> [Document section]
“People are just as happy as they make up their minds to be.” - Abraham Lincoln
Insecurity in relationships, work, finances and other life areas causes many people to live with constant stress and fear. A large percentage of people have difficulty tolerating uncertainty, which puts them at a considerable disadvantage. If you need to have one hundred per cent certainty that a thing will turn out for you in a particular and precise way, then you are setting yourself up for an extremely difficult time and potentially for disappointment. Change is a fact of life and with it comes the possibility of a period of uncertainty. People who fear uncertainty very often torment themselves with questions like:
“Can I be sure that people won’t laugh at what I say?”
“Can I be sure that I won’t have a panic attack during my talk?”
“Can I be sure that I won’t lose my job?”
They have the “what if” syndrome as a constant companion.
Disappointment is pretty much a foregone conclusion for them, since these questions could be seen as inappropriate, given the amount of change and resulting uncertainty that comes merely from the fact that we have been born and exist.
An unexpected loss or a disastrous circumstance may occur at any time and fear-inducing situations happen to everyone at some point in their life. These events can rock our worlds down to their very foundations and to a degree that we never imagined possible. We all like to believe that serious illness or the loss of a loved one are things that happen to other people but not to us. Being told you have a life-threatening illness for example throws you into turmoil and can make you doubt your ability to carry on. The key which makes the difference to the outcome is how the individual deals with the changed situation and the uncertainty that goes alongside.

> [Data shown]
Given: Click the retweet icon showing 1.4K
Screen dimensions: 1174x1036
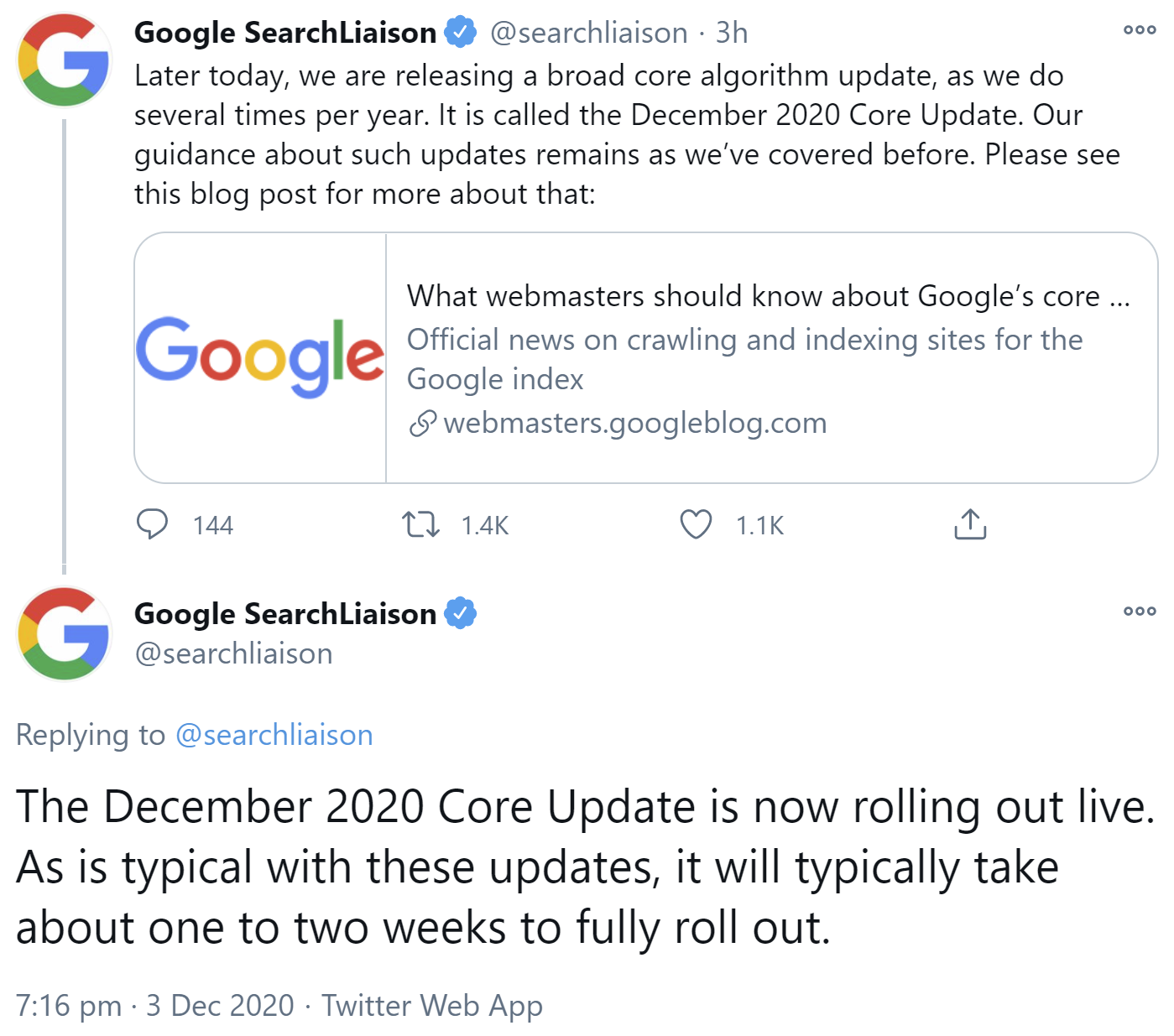Looking at the screenshot, I should click(x=421, y=523).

> [Required actions]
- 1) In the passage on living with uncertainty, what do people who fear uncertainty have as a constant companion?
- 2) Pick up the passage on living with uncertainty after its last sentence and continue it.

> [Answers given]
- 1) The "what if" syndrome.

- 2)
The effects of the “what if” syndrome are debilitating and they limit individuals as they go about their normal lives. People plagued by the “what if” syndrome have a great tendency to dwell on past events and, in particular, those with a perceived negative outcome.
Fear of uncertainty is an irrational fear, and when magnified out of all reasonable proportion, is paralysing for the sufferer. In response to the fear, some people do absolutely nothing, making constant excuses for their lack of action, or they might choose to sabotage any action, thereby conveniently allowing themselves the luxury of laying the blame at someone else’s door while they themselves return to their status quo. They use a scandalous amount of energy in order to stay inside their comfort zone and change nothing!
Once enmeshed in the “what if” syndrome, your imagination goes into overdrive and you start “What if .....?” “I’m terrified that ......” Most of the things you imagine might happen never do, so was any useful purpose served by worrying about them in advance? Most of the time there is nothing to fear, except the fear itself.
Instead of succumbing to the “what if” syndrome , why not decide to be curious and to take action rather than being a passive observer or worrier. If we start to view life, and especially the areas where we need to be communicative, with some degree of curiosity we tend to become calmer. Life looks different when we become curious about it. Start by asking things like: “What could happen if I try X instead of Y as I usually do?” “Would anything be better if I did Z?” Curiosity allows you to investigate different options in your head before putting them into practice in a real world situation. If you start to adopt the use of curiosity as a panacea for fear, you one day realise that the fear is no longer present in your life.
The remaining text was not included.